*Exercise directions*: Repeat everything in the records from the line containing "Given: Select page 1 in pagination" down to the line containing "(x=691, y=207)", including both of those lines.

*Stored records*:
|---|

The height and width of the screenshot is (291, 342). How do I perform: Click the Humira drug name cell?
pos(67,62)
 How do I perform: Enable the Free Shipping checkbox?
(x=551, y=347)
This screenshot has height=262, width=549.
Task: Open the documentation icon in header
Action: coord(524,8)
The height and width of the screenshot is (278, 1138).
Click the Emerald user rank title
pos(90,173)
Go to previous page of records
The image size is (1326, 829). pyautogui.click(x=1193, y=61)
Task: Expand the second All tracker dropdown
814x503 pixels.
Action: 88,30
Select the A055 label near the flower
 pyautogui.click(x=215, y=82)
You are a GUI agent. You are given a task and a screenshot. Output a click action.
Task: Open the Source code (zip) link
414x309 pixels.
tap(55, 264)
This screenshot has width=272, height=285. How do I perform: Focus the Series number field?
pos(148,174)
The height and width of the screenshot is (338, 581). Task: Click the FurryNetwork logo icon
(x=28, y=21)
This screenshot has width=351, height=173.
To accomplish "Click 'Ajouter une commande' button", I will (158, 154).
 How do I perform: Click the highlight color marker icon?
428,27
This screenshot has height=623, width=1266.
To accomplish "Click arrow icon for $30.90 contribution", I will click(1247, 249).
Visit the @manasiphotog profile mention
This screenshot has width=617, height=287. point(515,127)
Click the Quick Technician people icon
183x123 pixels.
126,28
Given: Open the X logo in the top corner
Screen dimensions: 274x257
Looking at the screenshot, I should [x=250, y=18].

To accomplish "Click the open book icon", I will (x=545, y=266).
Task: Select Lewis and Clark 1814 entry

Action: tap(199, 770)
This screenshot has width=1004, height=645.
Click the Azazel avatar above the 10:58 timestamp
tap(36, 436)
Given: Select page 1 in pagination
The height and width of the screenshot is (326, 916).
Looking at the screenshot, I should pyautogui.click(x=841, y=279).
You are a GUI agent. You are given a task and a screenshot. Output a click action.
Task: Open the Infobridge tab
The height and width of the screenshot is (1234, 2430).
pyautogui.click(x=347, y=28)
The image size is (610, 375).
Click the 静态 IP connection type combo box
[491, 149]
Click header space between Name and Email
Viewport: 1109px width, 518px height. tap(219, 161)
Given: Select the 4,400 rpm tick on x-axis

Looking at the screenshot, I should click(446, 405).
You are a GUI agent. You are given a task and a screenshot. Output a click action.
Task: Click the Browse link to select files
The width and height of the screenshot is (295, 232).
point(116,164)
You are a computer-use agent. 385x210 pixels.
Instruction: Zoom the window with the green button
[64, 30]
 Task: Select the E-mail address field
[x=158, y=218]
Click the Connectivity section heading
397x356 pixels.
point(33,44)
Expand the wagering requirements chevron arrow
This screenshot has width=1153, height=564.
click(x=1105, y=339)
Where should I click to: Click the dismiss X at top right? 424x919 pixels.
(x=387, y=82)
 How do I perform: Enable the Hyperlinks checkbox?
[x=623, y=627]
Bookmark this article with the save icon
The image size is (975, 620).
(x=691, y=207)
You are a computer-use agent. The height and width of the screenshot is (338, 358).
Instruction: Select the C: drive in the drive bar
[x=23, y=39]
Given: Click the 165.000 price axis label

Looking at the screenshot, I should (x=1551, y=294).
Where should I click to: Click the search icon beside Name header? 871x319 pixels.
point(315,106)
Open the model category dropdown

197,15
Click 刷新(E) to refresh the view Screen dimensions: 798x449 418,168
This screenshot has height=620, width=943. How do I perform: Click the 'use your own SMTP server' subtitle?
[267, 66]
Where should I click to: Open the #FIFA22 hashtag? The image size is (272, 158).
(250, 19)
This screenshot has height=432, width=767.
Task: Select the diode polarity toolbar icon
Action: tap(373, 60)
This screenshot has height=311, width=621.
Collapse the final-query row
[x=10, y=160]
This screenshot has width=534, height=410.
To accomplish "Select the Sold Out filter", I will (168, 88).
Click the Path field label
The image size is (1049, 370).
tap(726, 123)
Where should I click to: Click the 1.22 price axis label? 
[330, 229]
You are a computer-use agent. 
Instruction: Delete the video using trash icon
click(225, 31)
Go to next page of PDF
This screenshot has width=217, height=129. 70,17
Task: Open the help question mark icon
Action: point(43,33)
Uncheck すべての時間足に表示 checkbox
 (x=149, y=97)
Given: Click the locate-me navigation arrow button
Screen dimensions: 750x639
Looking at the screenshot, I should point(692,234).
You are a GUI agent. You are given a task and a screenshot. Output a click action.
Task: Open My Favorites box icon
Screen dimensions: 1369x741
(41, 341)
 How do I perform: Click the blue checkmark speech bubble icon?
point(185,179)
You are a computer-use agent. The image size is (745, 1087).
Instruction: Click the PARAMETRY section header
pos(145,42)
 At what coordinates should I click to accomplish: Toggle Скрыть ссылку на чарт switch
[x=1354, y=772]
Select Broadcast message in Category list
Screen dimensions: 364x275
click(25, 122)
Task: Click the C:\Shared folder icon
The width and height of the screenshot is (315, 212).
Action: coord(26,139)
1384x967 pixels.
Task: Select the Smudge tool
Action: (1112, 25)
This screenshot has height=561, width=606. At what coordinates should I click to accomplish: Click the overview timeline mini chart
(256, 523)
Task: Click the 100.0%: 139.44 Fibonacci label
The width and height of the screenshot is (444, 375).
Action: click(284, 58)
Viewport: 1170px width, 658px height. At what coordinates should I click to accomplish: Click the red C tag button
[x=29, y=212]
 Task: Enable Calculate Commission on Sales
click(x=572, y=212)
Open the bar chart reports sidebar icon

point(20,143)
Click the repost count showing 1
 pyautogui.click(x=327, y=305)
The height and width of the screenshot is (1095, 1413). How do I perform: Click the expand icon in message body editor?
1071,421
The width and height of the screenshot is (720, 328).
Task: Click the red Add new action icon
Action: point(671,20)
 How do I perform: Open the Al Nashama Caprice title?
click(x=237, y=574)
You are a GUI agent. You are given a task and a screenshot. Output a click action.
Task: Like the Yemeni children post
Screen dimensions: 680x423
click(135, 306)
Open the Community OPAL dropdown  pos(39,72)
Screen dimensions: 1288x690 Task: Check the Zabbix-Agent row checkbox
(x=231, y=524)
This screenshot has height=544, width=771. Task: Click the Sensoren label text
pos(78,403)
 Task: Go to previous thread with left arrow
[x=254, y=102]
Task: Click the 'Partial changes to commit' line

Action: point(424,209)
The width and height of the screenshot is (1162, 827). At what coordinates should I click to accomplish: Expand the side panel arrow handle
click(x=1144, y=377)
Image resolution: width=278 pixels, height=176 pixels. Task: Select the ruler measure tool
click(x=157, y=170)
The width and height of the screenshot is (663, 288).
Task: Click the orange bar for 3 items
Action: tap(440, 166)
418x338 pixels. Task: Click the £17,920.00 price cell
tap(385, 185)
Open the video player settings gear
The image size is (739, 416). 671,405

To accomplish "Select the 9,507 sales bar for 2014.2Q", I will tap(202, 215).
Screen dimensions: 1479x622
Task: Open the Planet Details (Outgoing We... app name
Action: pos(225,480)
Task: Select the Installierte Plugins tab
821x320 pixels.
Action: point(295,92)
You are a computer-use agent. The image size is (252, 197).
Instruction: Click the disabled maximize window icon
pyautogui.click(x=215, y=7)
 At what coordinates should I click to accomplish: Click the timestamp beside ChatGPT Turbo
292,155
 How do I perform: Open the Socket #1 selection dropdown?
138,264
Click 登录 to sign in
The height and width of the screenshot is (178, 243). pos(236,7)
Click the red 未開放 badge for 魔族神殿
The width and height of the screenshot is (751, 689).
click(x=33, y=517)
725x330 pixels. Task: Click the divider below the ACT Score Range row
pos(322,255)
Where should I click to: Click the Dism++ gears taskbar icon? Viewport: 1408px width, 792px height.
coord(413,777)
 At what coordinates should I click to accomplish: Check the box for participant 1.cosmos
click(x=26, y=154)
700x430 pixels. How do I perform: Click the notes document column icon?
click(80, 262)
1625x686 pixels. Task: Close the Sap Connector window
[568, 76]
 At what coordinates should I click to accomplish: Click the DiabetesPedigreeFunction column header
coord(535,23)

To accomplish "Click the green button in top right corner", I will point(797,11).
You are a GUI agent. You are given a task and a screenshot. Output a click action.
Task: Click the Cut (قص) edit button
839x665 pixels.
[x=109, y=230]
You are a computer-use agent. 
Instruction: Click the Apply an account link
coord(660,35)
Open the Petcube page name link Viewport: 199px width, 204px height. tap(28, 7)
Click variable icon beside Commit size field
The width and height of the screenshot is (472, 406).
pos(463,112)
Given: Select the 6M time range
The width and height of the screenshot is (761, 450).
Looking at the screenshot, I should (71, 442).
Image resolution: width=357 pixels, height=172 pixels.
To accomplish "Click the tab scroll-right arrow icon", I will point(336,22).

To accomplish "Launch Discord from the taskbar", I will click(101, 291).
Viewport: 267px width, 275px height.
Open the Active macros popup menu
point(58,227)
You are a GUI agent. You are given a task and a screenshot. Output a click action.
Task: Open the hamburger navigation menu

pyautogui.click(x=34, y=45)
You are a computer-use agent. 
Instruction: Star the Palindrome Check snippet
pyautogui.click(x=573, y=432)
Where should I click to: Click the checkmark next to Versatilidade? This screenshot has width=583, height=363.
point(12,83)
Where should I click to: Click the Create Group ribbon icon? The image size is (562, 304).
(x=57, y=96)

|---|

*Correct result*:
Given: Select page 1 in pagination
The height and width of the screenshot is (326, 916).
Looking at the screenshot, I should pyautogui.click(x=841, y=279).
You are a GUI agent. You are given a task and a screenshot. Output a click action.
Task: Open the Infobridge tab
The height and width of the screenshot is (1234, 2430).
pyautogui.click(x=347, y=28)
The image size is (610, 375).
Click the 静态 IP connection type combo box
[491, 149]
Click header space between Name and Email
Viewport: 1109px width, 518px height. tap(219, 161)
Given: Select the 4,400 rpm tick on x-axis

Looking at the screenshot, I should click(446, 405).
You are a GUI agent. You are given a task and a screenshot. Output a click action.
Task: Click the Browse link to select files
The width and height of the screenshot is (295, 232).
point(116,164)
You are a computer-use agent. 385x210 pixels.
Instruction: Zoom the window with the green button
[64, 30]
 Task: Select the E-mail address field
[x=158, y=218]
Click the Connectivity section heading
397x356 pixels.
point(33,44)
Expand the wagering requirements chevron arrow
This screenshot has width=1153, height=564.
click(x=1105, y=339)
Where should I click to: Click the dismiss X at top right? 424x919 pixels.
(x=387, y=82)
 How do I perform: Enable the Hyperlinks checkbox?
[x=623, y=627]
Bookmark this article with the save icon
The image size is (975, 620).
(x=691, y=207)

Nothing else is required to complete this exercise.